Excerto do texto:
◇ ◇ ◇ ◇ ◇ ◇ ◇

E vives bem quando ouves a música com as diferenças entre a tua expectativa e o resultado final?
É diferente, porque isto é giro escrever para outras pessoas, é giro porque não sou eu a dar a cara e se está a funcionar para as pessoas e elas gostam é o mais importante. Eu tenho tido a sorte de ter pessoas que gostam muito das músicas e de estarem entusiasmadas com as músicas que eu fiz. Mas eu sofro muito mais num concerto a tocar a Dona Ligeirinha do que a ouvir o Dia de Folga da Ana Moura a tocar nos Globos de Ouro.
Mas isso é porque de certa forma quando entregas a canção ela já não é tua?
Sim, porque é delas. É tipo alfaiate, eu fiz qualquer coisa para a pessoa vestir, se ela se sente bem é o mais importante.
E o que é que muda no processo de escrita quando estás a fazer uma peça por medida, o que é que te preocupa em termos de escrita para que as medidas estejam certas?
As preocupações podem ser mais ou menos as mesmas que um dos meus eus tem com um certo tipo de música que eu faço para mim, há outras que não tem nada a ver. Mas se calhar eu a fazer um Ganhar o Dia ou um Vida de Estrada, músicas mais importantes de Diabo na Cruz mais recentes, a personalidade não é muito diferente da que fez o Dia de Folga. Têm sido essas músicas que têm sido gravadas porque as pessoas gostam mais dessas músicas, eu tenho feito muitas vezes outras músicas também para eles escolherem e as pessoas parece que gostam muito da minha maneira de fazer esse tipo de músicas e não estão se calhar à procura de uma coisa tão melancólica minha. Pelo menos, para já não tem acontecido isso.
Ou seja, quando te convidam para fazer uma letra é porque vão à procura do estilo...

◇ ◇ ◇ ◇ ◇ ◇ ◇

Dados apresentados:
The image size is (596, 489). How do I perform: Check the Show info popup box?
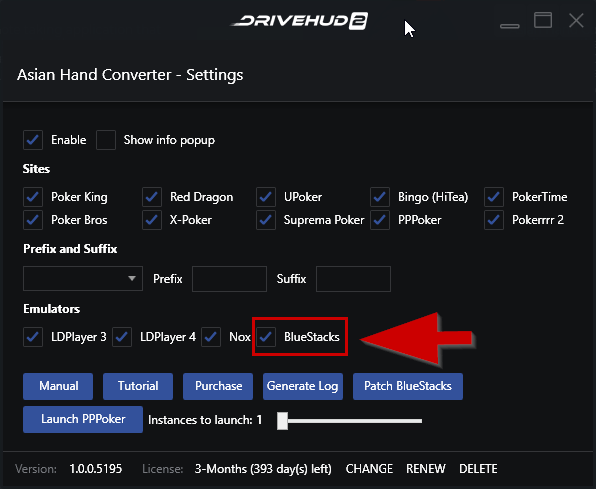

◇ ◇ ◇ ◇ ◇ ◇ ◇

Tarefas a realizar:
1) Apresente sob a forma de lista o parágrafo da entrevista que começa por «É diferente, porque isto é giro», conservando os factos principais.
2) Responda às perguntas seguintes com base na entrevista.
(a) A que ofício é comparado o trabalho de fazer uma canção para outra pessoa?
(b) Que músicas de Diabo na Cruz são apontadas como das mais importantes e mais recentes?
(c) Em que evento se ouviu tocar o Dia de Folga da Ana Moura?
3) Continue a entrevista a partir da última frase apresentada.

Respostas ao exercício:
1)
- Escrever para outras pessoas é agradável, porque não é quem escreve que dá a cara.
- O mais importante é que as músicas funcionem para as pessoas e que estas gostem delas.
- Tem havido a sorte de as pessoas gostarem muito das músicas e se entusiasmarem com elas.
- Há muito mais sofrimento ao tocar a Dona Ligeirinha num concerto do que ao ouvir o Dia de Folga da Ana Moura a tocar nos Globos de Ouro.

2)
(a) Ao ofício de alfaiate.
(b) Ganhar o Dia e Vida de Estrada.
(c) Nos Globos de Ouro.

3)
Não me dizem isso à partida, mas eu tenho entregue sempre mais que uma música e acabam por escolher aquele género. Não é porque eu só sei fazer aquele género. Eu faço outros tipos de músicas.
Para Amor Electro os teus temas são mais emocionais...
Sim, porque aí a música já não sou eu que faço. A música já é muito dramática e puxa-me para fazer uma coisa mais forte.
Ou seja, aí tu recebes a música e fazes a letra.
É, vem tudo tanananana para eu meter a letra, o que também é muito giro, gosto imenso de fazer. Agora há uma coisa que isto tem tudo em comum: eu tenho escrito para mulheres. E isso é logo uma diferença tão grande em relação ao que eu escrevo para mim que muda tudo e me põe logo numa perspectiva que é uma excelente oportunidade. Começou com a Marisa Liz dos Amor Electro e depois tem-se prolongado com outras mulheres, que é escrever alguma coisa que a mulher possa cantar. Sou um grande fã de homens que o fizeram, o Chico Buarque é dos primeiros que a gente se lembra que fez isso muito bem. E para mim é um óptimo desafio e faz-me logo pensar de maneira diferente.
Já te aconteceu não ficar confortável com o resultado?
Sim, acontece-me por exemplo quando me apercebo que meto muitos Rs ou que faço coloquialismos que comigo funcionam ou que faço letras muito rápidas de se ler, que é uma coisa que eu faço para mim próprio e que depois numa voz de uma mulher que canta tão bem, as melhores cantoras de Portugal, que têm vozes que funcionam com vogais, se calhar têm que andar ali a fazer fitness para cantar aquilo.
E qual é que é a tua melhor letra, sabes identificá-la?
Não, acho que isso caberá a quem quiser analisá-la.
E a pior?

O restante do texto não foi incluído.